When you select the strength at which you want to dominate, you have to be maniacally focused on being the best in the world. As you constantly re-think your own experience, you have to resist all temptation to indulge in the team’s growing list of additional needs.

Even if your superhuman strength shifts over time, that’s ok. As long as you are clear about why and consistent about where you invest, you can develop core competencies that keep you dominating for a very long time.

Focus The Rest
An important element of defining what you will do better than anyone else, is deciding what you aren’t going to do. It doesn’t mean you can ignore key functions required to make your business sustainable. It just means you’re going to be incredibly selective about what areas you gain competency. Just because you can hire someone to execute a new function, doesn’t mean you should.

Beats headphones is a fantastic example. Focused on brand, they partnered with Monster, whose expertise in manufacturing and retail was the perfect complement. It would have been easy for Beats to spend countless cycles finding their own supplier, building retail distribution, learning how to execute in store, etc. But they didn’t. Instead they found a partner who overnight enabled them to blow past Skullcandy, Sony, Phillips, and every headphone maker in between.

Nixon watches, a $400M company that few in Silicon Valley have ever paid attention to, sold their business early on to Billabong. This enabled the founders to focus on their brand and product offering as the company leveraged Billabong’s capital and reach to scale their business. Eventually buying the company back, Nixon took a unique path to market.

Several successful software startups have followed a similar journey. Instagram relied on Facebook for distribution. Pandora built their customers on the back of Apple. Twitter accelerated their growth with a robust developer network. Kickstarter created a network effect with every project shared on its platform. Amazon’s marketplace encouraged 3rd party sellers to promote the platform, driving more customers back to Amazon.

Being the best in the world at product, distribution, marketing, systems, and service isn’t possible.

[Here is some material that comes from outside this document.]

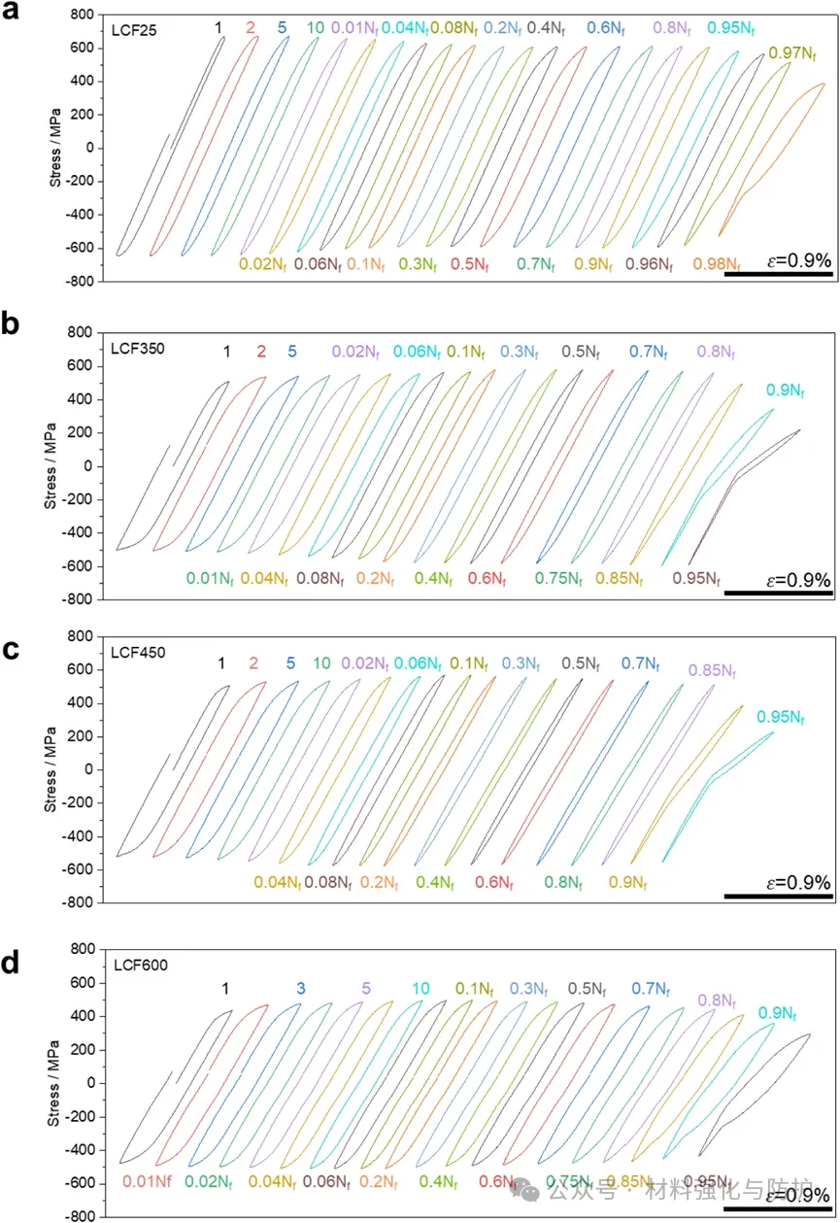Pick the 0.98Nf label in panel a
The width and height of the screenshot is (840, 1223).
pyautogui.click(x=716, y=263)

But deciding what you don’t invest in enables you to preserve the few resources you have to be remembered for one thing.

Conclusion
Resisting the temptation to build is hard. I meet plenty of entrepreneurs who think they need to hire someone to solve their problem. I understand, because I tried to solve my problems at Contour the same way. I hired people.

Without a clear understanding of what we were going to be the best in the world at, we did a little bit of everything. Solving our problems by doing instead of thinking, we built a nice company that didn’t survive the marketing domination of our competitor.

Be incredibly amazing at one thing and the rest will work itself out.